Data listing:
++++++++++
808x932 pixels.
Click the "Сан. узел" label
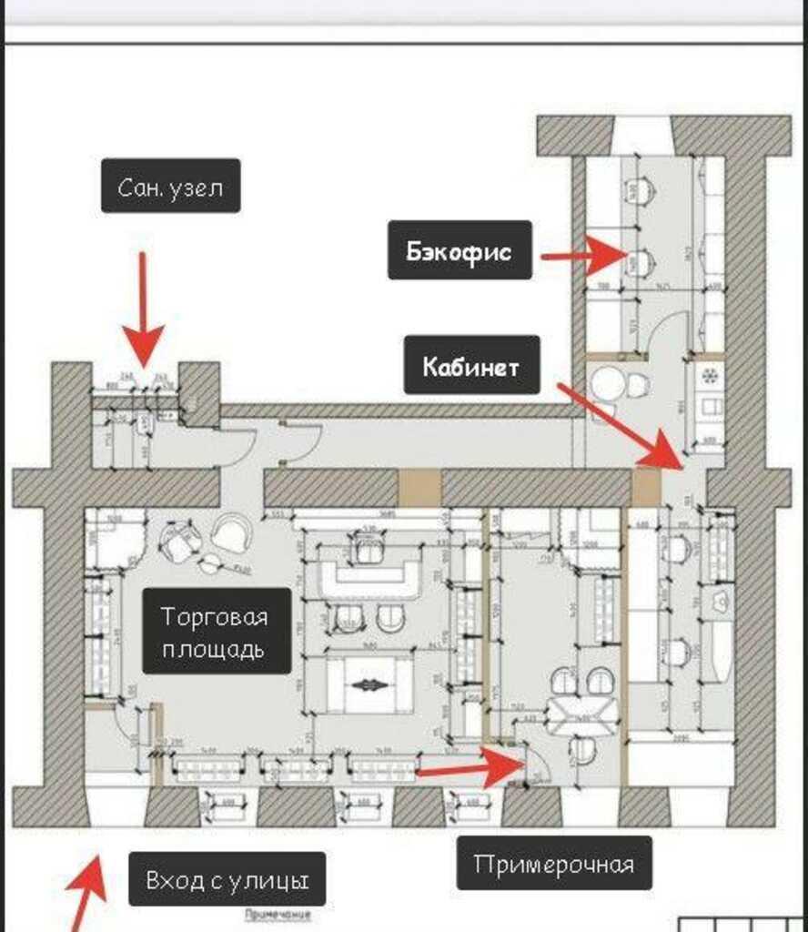170,187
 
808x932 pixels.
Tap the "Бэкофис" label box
460,250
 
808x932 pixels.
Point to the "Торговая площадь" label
216,631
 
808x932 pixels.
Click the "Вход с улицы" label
227,878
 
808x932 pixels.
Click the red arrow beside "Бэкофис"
582,255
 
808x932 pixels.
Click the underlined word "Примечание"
278,914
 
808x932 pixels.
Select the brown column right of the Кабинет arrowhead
646,487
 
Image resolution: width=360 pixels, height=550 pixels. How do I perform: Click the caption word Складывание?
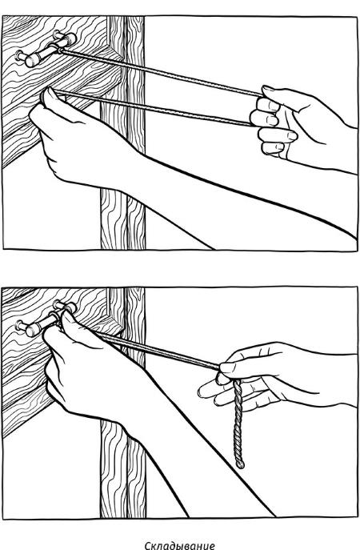(179, 544)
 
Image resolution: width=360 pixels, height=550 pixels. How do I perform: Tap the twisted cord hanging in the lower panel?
(238, 424)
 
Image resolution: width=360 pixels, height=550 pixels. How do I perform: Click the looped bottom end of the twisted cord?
(240, 465)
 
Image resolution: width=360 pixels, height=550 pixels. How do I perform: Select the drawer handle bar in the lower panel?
(46, 320)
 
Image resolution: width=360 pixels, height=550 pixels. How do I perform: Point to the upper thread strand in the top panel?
(162, 73)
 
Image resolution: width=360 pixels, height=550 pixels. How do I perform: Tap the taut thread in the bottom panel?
(158, 350)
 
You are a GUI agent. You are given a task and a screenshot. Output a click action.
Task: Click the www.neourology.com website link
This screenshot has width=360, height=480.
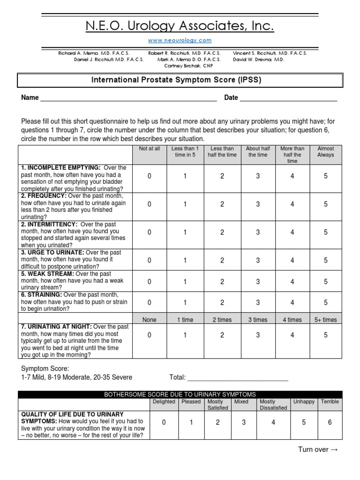(180, 40)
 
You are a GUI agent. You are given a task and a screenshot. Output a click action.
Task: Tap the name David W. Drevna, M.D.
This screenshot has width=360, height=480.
(258, 60)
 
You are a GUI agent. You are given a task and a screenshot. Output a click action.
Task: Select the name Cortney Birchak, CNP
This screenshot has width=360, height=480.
(180, 66)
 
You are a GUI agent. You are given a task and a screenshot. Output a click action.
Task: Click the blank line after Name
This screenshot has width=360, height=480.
(128, 99)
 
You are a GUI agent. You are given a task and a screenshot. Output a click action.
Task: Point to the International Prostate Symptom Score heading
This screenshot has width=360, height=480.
(176, 80)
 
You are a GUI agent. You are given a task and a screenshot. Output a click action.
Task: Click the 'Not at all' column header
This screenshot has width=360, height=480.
(150, 149)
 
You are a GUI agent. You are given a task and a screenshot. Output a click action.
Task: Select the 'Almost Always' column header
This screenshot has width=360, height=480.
(326, 151)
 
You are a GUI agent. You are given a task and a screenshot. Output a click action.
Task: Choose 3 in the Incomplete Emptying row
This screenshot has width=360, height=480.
(258, 176)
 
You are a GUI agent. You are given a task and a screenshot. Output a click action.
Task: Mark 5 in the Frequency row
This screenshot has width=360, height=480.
(326, 204)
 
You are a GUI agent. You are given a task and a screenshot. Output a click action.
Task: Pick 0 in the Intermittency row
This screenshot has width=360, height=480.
(150, 232)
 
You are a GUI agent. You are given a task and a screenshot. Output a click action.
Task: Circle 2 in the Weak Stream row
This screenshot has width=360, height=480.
(222, 282)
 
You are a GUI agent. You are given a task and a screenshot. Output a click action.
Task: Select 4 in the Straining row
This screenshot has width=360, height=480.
(292, 303)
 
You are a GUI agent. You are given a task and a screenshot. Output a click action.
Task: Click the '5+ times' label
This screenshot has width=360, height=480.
(326, 320)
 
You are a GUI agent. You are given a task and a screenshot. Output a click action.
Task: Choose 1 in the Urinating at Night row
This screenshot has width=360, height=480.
(185, 335)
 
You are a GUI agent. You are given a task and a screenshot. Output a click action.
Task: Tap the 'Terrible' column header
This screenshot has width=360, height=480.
(330, 402)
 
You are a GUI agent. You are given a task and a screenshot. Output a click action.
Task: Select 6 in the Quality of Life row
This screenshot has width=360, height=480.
(330, 422)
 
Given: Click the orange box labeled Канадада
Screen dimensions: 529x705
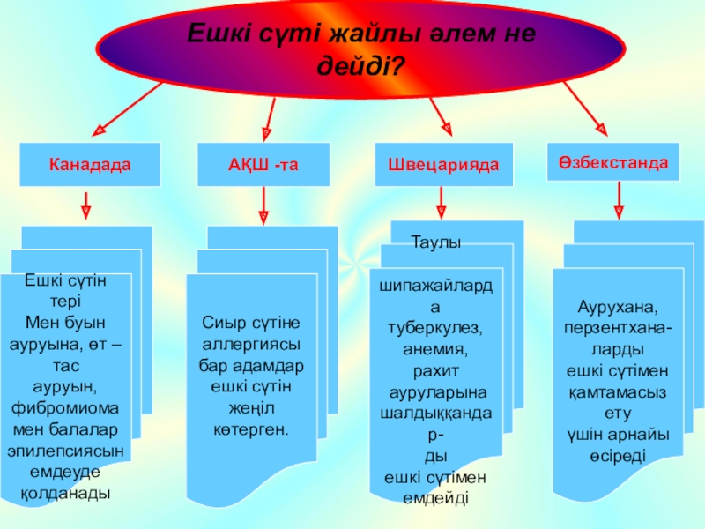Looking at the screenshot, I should click(90, 165).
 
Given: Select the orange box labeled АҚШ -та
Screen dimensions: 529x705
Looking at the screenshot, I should click(263, 165).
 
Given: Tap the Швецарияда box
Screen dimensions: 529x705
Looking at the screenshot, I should click(443, 165).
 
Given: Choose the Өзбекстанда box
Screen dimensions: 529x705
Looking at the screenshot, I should click(612, 163).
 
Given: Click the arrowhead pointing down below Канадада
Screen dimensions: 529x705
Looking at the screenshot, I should click(85, 212).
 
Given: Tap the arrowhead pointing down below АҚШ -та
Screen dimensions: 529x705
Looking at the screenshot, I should click(263, 213).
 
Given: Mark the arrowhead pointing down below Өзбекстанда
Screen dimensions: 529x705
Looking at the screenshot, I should click(619, 211).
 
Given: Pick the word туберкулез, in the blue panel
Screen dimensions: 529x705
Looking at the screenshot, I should click(436, 327).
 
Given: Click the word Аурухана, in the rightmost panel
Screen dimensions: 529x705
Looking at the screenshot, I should click(618, 309).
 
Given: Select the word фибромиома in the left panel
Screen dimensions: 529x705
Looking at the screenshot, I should click(66, 407).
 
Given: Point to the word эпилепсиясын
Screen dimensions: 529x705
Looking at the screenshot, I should click(66, 449).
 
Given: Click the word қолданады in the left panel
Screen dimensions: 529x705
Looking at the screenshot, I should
++++++++++
◆ **Objective**
Report every line of the records above that contains the word "resolution", matching case exactly.

◆ **Written solution**
Image resolution: width=360 pixels, height=550 pixels. How do I perform: Click the caption word Складывание?
Image resolution: width=360 pixels, height=550 pixels. How do I perform: Tap the twisted cord hanging in the lower panel?
Image resolution: width=360 pixels, height=550 pixels. How do I perform: Click the looped bottom end of the twisted cord?
Image resolution: width=360 pixels, height=550 pixels. How do I perform: Select the drawer handle bar in the lower panel?
Image resolution: width=360 pixels, height=550 pixels. How do I perform: Point to the upper thread strand in the top panel?
Image resolution: width=360 pixels, height=550 pixels. How do I perform: Tap the taut thread in the bottom panel?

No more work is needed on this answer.